The inputs to Hunalign are saved in the tok directory.
The emb directory is made up of the overlapping sentences and their embeddings for Vecalign and BertAlign.
We use Intertext to perform the manual alignment for MAC and save the gold alignments in the intertext directory.
In order to facilitate system evaluations, we delete the XML tags and save the clean gold alignment file with only sentence IDs in the gold directory
Bible
The Bible corpus is located in corpus/bible
The directory makeup is similar to MAC, except that there is no intertext directory for manual alignments.
The gold alignments for the Bible corpus are generated automatically from the original verse-aligned Bible corpus and saved in eval/bible/gold
In order to compare the sentence-based alignments returned by various aligners with the verse-based gold alignments, we put the verse ID for each sentence in the files corpus/bible/en.verse and corpus/bible/zh.verse, which are used to merge consecutive sentences in the output if they belong to the same verse.
System Comparisons
All the experiments reported in the paper are conducted using Google Colab
Job File
Before performing the automatic alignment, a job file is created for each aligner for batch processing. Each row in the job file represents an alignment task, which is made of three tab-separated file names for source, target and output text.
The job files for MAC-Test and Bible are located in eval/mac/test/job and eval/bible/job
Sentence Embeddings
Before embedding the source and target sentences, we use the following Python script to create the combinations of consecutive sentences:
# MAC-Test
python utils/overlap.py -i corpus/mac/test/split -o corpus/mac/test/emb/en.overlap –l en –n 8
python utils/overlap.py -i corpus/mac/test/split -o corpus/mac/test/emb/zh.overlap –l zh –n 8
# Bible
python utils/overlap.py -i corpus/bible/split -o corpus/bible/en.overlap –l en –n 5
python utils/overlap.py -i corpus/bible/split -o corpus/bible/zh.overlap –l en –n 5
Use parameters -i to specify the input data directory and -o the output file path.
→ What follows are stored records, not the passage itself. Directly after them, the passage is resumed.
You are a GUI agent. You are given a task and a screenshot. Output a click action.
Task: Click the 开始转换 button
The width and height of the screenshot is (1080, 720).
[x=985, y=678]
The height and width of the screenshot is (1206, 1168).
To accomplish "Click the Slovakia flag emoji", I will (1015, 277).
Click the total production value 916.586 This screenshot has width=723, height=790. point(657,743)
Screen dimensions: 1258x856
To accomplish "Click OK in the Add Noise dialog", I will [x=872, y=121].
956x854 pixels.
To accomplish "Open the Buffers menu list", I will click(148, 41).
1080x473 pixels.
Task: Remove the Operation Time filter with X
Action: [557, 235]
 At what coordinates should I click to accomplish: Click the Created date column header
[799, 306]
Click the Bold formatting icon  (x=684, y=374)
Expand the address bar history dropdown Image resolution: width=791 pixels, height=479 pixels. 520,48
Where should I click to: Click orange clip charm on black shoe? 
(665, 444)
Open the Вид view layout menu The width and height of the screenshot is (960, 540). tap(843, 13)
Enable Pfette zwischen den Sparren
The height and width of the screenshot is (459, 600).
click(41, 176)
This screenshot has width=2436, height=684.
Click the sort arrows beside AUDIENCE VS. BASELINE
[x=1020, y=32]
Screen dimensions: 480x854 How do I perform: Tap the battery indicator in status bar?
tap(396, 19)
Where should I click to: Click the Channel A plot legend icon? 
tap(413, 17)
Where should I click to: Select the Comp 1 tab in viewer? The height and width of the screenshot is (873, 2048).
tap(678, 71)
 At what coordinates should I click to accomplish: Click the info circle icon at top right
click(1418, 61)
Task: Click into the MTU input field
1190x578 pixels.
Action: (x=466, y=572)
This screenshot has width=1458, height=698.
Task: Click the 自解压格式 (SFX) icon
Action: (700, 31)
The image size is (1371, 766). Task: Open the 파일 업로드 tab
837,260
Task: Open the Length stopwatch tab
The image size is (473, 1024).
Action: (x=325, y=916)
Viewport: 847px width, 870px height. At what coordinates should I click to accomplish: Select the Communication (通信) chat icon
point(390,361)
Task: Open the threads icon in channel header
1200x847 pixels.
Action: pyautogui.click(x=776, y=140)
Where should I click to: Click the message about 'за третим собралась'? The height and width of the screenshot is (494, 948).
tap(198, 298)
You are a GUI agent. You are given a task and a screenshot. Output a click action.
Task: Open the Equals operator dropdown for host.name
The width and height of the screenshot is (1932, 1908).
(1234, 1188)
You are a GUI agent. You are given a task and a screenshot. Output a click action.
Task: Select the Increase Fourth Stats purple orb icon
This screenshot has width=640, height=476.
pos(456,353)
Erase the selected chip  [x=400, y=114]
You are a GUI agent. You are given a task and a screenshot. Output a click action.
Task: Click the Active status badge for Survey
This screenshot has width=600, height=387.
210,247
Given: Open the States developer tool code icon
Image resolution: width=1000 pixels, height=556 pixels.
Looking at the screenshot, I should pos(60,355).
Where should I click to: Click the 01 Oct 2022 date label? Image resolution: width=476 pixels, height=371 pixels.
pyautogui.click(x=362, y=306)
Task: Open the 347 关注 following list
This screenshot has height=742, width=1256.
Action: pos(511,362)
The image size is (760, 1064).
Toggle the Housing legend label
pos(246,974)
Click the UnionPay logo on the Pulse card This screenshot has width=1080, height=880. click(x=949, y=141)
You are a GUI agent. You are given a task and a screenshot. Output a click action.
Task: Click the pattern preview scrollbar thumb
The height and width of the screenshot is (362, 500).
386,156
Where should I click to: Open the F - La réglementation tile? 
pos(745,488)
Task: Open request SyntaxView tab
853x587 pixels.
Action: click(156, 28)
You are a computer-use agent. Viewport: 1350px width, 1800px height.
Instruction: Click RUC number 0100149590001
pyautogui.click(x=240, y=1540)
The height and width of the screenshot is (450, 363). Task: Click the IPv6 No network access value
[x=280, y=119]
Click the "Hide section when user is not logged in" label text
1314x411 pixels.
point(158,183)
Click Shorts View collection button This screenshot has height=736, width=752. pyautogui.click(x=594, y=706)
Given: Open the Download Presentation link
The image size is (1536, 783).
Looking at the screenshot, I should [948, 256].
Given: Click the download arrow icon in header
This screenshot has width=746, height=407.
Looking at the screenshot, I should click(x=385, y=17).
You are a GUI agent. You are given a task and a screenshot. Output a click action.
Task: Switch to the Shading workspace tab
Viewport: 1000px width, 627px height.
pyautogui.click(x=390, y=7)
All the file suffixes in the input directory should end with the corresponding language code, e.g. 001.en and 001.zh etc., and match up with the parameter -l.
The parameter -n indicates the number of overlapping sentences, which is similar to word n-grams applied to sentences.
We use Sentence Transformers to convert texts into embeddings.
To install Sentence Transformers, just run:
pip install sentence-transformers
After the installation, we run the following Python script to embed the bitexts to be aligned:
# MAC-Test
python utils/embed.py –i corpus/mac/test/emb/en.overlap –o corpus/mac/test/emb/en.overlap.emb
python utils/embed.py –i corpus/mac/test/emb/zh.overlap –o corpus/mac/test/emb/zh.overlap.emb
# Bible
python utils/embed.py –i corpus/bible/emb/en.overlap –o corpus/bible/emb/en.overlap.emb
python utils/embed.py –i corpus/bible/emb/zh.overlap –o corpus/bible/emb/zh.overlap.emb
The parameter -i indicates the file containing sentence combinations.
We use the tofile method provided by Python’s Numpy module to save the sentence embeddings in the file designated by -o.